UnOrienting Marx


Lord Curzon in white, left; Karl Marx, right (for a change)

Of all the passages in Edward Said’s polemical Orientalism (1978), the one that most offended his natural allies on the left was placing Karl Marx in the den of Orientalist iniquity. What are “the sources of Marx’s conceptions about the Orient”? For Said they are no different than the prejudice of Renan or Lord Curzon.

“These are Romantic and even messianic: as human material the Orient is less important than as an element in a Romantic redemptive project. Marx’s economic analyses are perfectly fitted thus to a standard Orientalist undertaking, even though Marx’s humanity, his sympathy for the mystery of people, are clearly engaged. Yet in the end it is the Romantic Orientalist vision that wins out, as Marx’s theoretic socio-economic views become submerged in this classically standard image…” (Said, Orientalism, 1979, p. 154)

The quote from Marx that follows, and supposedly damns him, is as follows:

“England has to fulfill a double mission in India: one destructive, the other regenerating – the annihilation of the Asiatic society, and the laying of the material foundations of Western society in Asia.”

Said does not bother to note that the above quote is not take from the same article he quotes extensively earlier, although that is the impression given. Instead he cites this one sentence as proof that Marx is guilty of “regenerating a fundamentally lifeless Asia” as “a piece of pure Romantic Orientalism” (p. 154). Then he asks, quite rhetorically, where Marx’s human sympathy has gone. That sympathy is there, quite visible in the total context of Marx’s quoted article, all along and it has hardly been obscured by an abstract “Orientalist vision” created through Said’s selective reading of his words.

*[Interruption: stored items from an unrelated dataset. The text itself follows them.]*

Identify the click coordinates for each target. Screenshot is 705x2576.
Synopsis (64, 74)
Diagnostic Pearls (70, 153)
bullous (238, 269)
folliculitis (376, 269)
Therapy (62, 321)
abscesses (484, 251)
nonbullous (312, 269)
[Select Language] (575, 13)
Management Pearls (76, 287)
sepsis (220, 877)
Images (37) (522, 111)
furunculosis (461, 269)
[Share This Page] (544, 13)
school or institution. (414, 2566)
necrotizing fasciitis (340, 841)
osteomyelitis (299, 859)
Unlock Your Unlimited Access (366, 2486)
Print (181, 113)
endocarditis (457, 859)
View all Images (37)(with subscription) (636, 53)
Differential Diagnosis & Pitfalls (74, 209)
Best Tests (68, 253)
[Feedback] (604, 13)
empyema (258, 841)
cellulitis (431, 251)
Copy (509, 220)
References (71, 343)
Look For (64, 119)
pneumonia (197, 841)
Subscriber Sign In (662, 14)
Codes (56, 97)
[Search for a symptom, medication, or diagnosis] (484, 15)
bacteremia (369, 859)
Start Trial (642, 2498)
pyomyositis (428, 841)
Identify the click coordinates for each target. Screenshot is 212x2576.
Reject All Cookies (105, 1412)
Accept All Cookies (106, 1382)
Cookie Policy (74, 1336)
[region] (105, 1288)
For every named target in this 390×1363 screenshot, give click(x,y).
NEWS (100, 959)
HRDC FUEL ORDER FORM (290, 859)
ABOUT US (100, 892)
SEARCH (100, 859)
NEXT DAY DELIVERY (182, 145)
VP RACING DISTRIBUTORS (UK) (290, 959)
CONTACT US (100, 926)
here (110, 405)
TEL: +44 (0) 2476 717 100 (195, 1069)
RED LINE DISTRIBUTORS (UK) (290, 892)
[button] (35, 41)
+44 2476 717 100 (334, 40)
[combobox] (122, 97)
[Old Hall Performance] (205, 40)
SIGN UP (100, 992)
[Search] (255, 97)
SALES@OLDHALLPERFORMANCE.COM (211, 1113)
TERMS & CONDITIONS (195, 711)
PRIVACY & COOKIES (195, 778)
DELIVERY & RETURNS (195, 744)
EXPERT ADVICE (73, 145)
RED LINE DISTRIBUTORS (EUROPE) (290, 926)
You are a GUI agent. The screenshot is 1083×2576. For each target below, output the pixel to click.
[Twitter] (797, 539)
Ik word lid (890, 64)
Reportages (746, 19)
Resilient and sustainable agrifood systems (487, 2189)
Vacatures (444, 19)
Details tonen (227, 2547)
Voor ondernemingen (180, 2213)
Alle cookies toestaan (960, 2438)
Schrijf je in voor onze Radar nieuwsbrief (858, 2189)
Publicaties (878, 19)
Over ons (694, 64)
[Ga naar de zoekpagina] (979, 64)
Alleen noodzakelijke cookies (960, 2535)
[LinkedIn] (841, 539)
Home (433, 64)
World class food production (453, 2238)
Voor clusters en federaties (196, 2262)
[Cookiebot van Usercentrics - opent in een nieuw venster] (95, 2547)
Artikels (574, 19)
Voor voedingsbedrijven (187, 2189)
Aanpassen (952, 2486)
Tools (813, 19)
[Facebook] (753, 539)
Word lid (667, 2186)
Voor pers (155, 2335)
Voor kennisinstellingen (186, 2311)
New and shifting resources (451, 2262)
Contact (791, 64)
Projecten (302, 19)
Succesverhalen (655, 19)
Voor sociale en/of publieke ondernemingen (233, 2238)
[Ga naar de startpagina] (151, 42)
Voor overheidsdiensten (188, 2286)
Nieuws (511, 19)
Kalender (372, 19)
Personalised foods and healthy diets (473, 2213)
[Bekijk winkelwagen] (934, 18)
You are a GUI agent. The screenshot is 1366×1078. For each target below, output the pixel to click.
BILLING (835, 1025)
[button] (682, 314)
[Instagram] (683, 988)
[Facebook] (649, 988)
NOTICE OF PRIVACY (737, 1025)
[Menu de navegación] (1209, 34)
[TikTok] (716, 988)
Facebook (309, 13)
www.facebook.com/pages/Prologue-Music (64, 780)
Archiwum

In my Reading Orientalism: Said and the Unsaid (2007), I noted a number of cases where Said dangled quotes out of context to fit his overarching concept of Orientalist discourse. The partial quoting of Marx follows the same misleading pattern. The lengthy quote from Marx on pp. 153-154 in Said’s text has an ellipsis, although I suspect few readers have actually looked to see what was missing. For those interested, here is the rest of Marx’s paragraph:

“We must not forget the barbarian egotism which, concentrating on some miserable patch of land, had quietly witnessed the ruin of empires, the perpetration of unspeakable cruelties, the massacre of the population of large towns, with no other consideration bestowed upon them than on natural events, itself the helpless prey of any aggressor who deigned to notice it all all. We must not forget that this undignified, stagnatory, and vegetative life, that this passive sort of existence evoked on the other part, in contradistinction, wild, aimless, unbounded forces of destruction, and rendered murder itself a religious rite in Hindustan. We must not forget that these little communities were contaminated by distinctions of caste and by slavery, they they subjugated man to external circumstances instead of elevating man to be the sovereign of circumstances, that they transformed a self-developing social state into never changing natural destiny, and thus brought about a brutalizing worship of nature, exhibiting its degradation in the fact that man, the sovereign of nature, fell down on his knees in adoration of Hanuman, the monkey, and Sabbala, the cow.”

To the extent Marx is guilty, and he is hardly alone, of saying that human inhumanity crosses all cultures, this is hardly a romanticizing of the collective other. In his essay Marx minces no words in condemning the “misery inflicted by the British on Hindustan,” nor in equating the “brutal interference of the British tax-gatherer and the British soldier” with the trade-minded “blowing up of their economic basis” to produce a “social” revolution. But the part left out by Said in his quote is just as relevant for us today as it was for Marx. Caste and slavery are not creative inventions of the Western imagination of the Orient. Timur entered the imagination of Europe as Tamerlane, but his brutality was his own. I am not defending Marx’s mid-19th century understanding of the history of the Indian continent (nor his outmoded concept of “Oriental despotism,” which Said ignores), but if anything Marx is drawing attention to the equality of West and East in terms of brutal power over the common man, usually in the name of religion. Indeed, Marx needed no quote from Goethe’s poetry to rail against such brutality. To imply, as Said does, that Marx did not fully recognize the suffering of Orientals as it relates to the machinations of Western imperialism and economic exploitation is the only imaginary at play here.